La cour de cassation veille… Dans son arrêt du 23 mars, permet une dérogation au principe de priorité familiale, édicté par la loi, dans la désignation du tuteur ou curateur. Le 9 février 2011, la cour rappelle que la loi a consacré le principe de subsidiarité selon lequel une mesure de protection ne peut être ordonnée que si une autre mesure moins contraignante ne suffit pas. Au juge donc de caractériser cette nécessité. La cour de cassation rappelle, dans trois arrêts du 29 juin 2011, que le juge des tutelles doit respecter le principe du contradictoire, que la sauvegarde de justice pour la durée de l’instance (demande de curatelle ou de tutelle) est exécutoire immédiatement, que l’absence de certificat médical (même suite à un refus de se soumettre à l’examen) empêche l’ouverture d’une mesure de protection.

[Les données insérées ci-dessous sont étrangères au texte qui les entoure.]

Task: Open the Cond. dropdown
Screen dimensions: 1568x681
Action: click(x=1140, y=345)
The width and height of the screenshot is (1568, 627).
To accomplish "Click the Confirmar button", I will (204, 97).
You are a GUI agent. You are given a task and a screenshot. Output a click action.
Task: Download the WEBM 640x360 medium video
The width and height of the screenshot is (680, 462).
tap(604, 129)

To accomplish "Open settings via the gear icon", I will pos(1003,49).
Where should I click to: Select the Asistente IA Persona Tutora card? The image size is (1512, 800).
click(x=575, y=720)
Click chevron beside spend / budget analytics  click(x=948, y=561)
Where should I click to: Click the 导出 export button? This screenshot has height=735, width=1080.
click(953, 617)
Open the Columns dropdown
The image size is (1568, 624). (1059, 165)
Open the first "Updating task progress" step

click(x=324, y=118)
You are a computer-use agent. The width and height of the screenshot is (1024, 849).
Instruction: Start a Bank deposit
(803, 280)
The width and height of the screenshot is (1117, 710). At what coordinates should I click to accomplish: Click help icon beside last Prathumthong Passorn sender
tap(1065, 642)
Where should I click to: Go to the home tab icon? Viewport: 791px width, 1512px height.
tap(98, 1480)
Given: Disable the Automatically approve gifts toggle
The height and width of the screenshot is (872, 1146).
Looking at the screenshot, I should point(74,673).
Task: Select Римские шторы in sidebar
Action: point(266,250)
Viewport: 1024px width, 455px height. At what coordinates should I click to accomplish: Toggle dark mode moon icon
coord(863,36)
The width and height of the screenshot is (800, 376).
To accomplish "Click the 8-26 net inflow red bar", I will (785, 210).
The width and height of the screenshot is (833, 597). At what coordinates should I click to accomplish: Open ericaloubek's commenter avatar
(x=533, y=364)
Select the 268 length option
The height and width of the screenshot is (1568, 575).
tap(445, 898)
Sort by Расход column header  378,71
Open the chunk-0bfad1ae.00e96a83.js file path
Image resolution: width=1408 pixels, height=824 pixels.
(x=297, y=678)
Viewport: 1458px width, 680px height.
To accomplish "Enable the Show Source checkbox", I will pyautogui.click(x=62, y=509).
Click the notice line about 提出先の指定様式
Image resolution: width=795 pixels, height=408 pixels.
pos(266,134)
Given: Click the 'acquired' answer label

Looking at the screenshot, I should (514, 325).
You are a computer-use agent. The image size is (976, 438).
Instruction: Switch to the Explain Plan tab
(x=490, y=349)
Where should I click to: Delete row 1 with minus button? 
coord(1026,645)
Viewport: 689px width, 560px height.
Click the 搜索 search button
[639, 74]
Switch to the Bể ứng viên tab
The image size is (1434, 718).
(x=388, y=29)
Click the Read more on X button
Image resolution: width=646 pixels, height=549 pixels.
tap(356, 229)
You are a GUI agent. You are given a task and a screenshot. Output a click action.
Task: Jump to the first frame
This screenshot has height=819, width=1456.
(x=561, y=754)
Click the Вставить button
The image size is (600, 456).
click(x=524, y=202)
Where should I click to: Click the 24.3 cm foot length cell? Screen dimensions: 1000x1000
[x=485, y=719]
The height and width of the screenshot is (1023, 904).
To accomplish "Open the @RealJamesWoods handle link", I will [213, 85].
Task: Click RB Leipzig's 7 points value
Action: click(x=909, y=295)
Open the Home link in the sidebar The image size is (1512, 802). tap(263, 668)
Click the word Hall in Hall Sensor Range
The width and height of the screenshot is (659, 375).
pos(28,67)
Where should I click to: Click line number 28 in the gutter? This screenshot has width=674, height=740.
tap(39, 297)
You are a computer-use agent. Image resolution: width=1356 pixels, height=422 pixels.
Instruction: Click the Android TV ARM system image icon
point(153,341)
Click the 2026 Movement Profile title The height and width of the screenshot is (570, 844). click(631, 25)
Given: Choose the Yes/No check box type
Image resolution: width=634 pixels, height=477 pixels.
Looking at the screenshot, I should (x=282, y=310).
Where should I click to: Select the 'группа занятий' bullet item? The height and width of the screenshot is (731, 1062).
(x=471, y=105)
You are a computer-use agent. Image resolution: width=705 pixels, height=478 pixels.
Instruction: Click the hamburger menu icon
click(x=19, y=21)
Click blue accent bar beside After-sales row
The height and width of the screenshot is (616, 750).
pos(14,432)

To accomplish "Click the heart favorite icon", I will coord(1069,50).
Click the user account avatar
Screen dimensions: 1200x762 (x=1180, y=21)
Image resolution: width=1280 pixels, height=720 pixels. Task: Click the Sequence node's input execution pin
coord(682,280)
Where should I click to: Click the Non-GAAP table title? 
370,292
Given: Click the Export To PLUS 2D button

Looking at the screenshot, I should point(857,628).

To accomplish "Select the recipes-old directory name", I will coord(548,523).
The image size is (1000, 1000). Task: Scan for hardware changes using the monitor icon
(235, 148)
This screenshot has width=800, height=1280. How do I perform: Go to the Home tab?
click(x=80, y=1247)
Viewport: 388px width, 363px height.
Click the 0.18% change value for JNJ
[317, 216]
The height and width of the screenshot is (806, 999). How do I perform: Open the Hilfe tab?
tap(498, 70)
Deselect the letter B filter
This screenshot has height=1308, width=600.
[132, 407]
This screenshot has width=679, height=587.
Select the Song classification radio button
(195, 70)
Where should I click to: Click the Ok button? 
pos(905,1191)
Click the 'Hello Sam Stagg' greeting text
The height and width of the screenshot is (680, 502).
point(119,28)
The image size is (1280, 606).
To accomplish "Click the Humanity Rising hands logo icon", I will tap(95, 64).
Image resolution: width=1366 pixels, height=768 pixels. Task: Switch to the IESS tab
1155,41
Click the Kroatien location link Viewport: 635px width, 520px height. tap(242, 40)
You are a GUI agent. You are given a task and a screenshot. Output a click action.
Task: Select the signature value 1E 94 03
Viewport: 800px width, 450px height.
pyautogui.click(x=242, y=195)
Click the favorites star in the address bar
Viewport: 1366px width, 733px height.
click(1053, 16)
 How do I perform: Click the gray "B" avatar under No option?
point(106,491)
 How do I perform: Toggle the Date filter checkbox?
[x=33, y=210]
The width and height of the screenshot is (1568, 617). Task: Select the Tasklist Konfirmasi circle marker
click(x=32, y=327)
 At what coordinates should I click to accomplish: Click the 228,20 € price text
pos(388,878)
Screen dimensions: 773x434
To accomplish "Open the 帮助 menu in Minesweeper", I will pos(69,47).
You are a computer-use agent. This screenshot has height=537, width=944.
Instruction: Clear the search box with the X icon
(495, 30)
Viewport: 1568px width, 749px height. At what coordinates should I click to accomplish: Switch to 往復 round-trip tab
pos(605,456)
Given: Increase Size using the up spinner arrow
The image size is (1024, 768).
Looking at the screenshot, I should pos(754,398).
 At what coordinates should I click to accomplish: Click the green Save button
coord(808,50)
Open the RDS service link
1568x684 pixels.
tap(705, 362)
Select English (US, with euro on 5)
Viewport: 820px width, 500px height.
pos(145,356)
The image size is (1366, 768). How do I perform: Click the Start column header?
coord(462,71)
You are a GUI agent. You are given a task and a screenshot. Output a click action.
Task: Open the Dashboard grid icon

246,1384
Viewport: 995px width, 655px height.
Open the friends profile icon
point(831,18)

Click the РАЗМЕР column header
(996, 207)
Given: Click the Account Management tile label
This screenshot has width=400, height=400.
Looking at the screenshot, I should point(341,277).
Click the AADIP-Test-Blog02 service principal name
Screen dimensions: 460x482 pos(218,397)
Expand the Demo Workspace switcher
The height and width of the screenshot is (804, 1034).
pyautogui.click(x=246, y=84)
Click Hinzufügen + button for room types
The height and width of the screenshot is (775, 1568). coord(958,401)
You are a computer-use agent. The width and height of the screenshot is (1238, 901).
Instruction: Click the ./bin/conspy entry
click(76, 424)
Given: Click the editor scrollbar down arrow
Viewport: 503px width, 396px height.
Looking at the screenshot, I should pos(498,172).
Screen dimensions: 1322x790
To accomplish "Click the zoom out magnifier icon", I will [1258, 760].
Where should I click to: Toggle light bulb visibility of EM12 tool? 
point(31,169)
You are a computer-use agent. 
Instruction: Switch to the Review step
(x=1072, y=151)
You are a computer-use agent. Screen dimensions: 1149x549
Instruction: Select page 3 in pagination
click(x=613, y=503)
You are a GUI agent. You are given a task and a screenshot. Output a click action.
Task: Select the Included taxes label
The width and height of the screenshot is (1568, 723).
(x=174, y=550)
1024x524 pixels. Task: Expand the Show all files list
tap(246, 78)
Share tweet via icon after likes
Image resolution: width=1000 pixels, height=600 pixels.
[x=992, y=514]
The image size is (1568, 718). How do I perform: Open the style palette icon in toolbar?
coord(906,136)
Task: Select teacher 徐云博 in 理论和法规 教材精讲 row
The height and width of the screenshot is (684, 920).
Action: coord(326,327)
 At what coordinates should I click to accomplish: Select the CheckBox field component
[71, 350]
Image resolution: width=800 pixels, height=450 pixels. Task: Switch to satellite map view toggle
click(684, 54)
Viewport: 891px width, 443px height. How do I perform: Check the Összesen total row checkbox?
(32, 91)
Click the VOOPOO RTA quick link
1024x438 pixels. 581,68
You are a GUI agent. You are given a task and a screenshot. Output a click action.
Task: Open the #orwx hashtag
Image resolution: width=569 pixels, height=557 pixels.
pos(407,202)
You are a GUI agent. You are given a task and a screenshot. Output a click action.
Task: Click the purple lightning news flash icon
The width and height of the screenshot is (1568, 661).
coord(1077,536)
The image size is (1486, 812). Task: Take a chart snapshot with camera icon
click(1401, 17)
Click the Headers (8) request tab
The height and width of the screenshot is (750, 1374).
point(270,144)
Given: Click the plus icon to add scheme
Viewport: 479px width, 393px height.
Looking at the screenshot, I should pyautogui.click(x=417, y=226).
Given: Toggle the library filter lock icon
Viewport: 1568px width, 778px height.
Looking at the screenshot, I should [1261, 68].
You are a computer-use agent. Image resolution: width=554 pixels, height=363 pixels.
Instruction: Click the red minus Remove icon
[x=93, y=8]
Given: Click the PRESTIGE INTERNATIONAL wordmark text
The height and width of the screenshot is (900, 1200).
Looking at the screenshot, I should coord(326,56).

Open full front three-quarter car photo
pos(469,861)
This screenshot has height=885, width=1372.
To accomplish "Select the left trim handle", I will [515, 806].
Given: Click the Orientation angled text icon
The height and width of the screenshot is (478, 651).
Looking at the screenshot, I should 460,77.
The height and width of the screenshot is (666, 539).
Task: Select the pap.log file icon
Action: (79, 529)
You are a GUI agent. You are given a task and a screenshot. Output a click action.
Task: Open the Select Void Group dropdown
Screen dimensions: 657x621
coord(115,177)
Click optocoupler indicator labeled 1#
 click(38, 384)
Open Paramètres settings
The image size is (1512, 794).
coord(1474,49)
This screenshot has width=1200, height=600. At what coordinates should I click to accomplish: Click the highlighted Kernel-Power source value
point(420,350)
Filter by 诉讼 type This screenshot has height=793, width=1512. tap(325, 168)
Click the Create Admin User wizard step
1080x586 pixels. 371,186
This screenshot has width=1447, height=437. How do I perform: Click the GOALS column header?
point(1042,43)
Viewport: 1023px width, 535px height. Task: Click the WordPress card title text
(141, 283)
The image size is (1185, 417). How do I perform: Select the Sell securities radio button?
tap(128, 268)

Le 23 février 2011, la cour décide que l’action en justice contre un majeur protégé doit être signifiée au curateur sous peine de nullité. Enfin, si depuis le 1er janvier 2010, les décisions rendues par le juge des tutelles, tout comme les délibérations du conseil de famille, sont susceptibles d’appel, le ministre précise qu’une simple lettre du juge ne constitue pas une décision (sans quoi les voies et délais de recours y seraient mentionnés).

DISPOSITIF ANTI-PERRUCHE

Depuis la loi du 4 mars 2002 introduisant un dispositif anti-Perruche, seul le préjudice personnel des parents lié à la faute caractérisée d’un professionnel ou d’un établissement de santé à leur égard peut donner lieu à réparation. Mais le Conseil constitutionnel a censuré l’article 2 de la loi Handicap qui prévoyait d’appliquer de façon rétroactive cette restriction aux instances en cours lors de l’entrée en vigueur de la loi, à savoir le 7 mars 2002. Le Conseil d’Etat, le 13 mai 2011, décide qu’en vertu de la décision du Conseil constitutionnel, les instances introduites avant cette date peuvent donner lieu à réparation du préjudice de parents d’enfants nés avec un handicap.

ETABLISSEMENTS

Alors ici, cela ne pas très bien. L’amendement Creton (1989) qui devait n’être que provisoire est-il appelé à durer un siècle ? Les enfants handicapés qui sortent d’IME trouvent toujours aussi difficilement place en structure pour adultes. Pas mieux qu’en 2008.

Dans la catégorie « divers et variés », un arrêté du 13 juillet 2011 précise les modalités de mise en œuvre des groupes d’entraide mutuelle (GEM) mis en place par la loi Handicap. Il s’agit de structures originales fondées sur le principe de regroupement de plusieurs personnes handicapées pour mettre en place un projet commun. Le GEM est subventionné par l’ARS (L’ARS est le morceau de l’ancienne DDASS qui s’occupe du volet sanitaire au plan régional). L’arrêté arrête un cahier des charges et ne limite pas les GEM au handicap psychique.

Sans surprise, le plafonnement des tarifs en ESAT est reconduit en 2010 (financement maximum par place pouvant être accordé par le préfet). Le Conseil d’Etat, dans un arrêt du 4 février 2011, a rejeté la requête formée par l’APF contre l’arrêté de 2009, précisant que les tarifs différenciés en fonction des publics accueillis ne sont « pas contraires au principe d’égalité ».

Ouf ! On a fait le tour ? Globalement, c’est moins grave que si c’était pire, comme disait Coluche, dans la mesure où on aurait pu craindre des remises en cause plus étendues de la part de l’UMP et des coupes claires dans les crédits en temps de crise. Sur les plans de la scolarité et de l’emploi, on ne peut pas parler de mauvaise volonté des pouvoirs publics. Pour la revalorisation de l’AAH non plus. Mais on ne peut pas parler non plus de politique ambitieuse et cela pêche toujours du côté des places en structures pour adultes. On attend de voir comment l’année se finira (surtout lors du vote du budget 2012), et quel sera le bilan de ce quinquennat.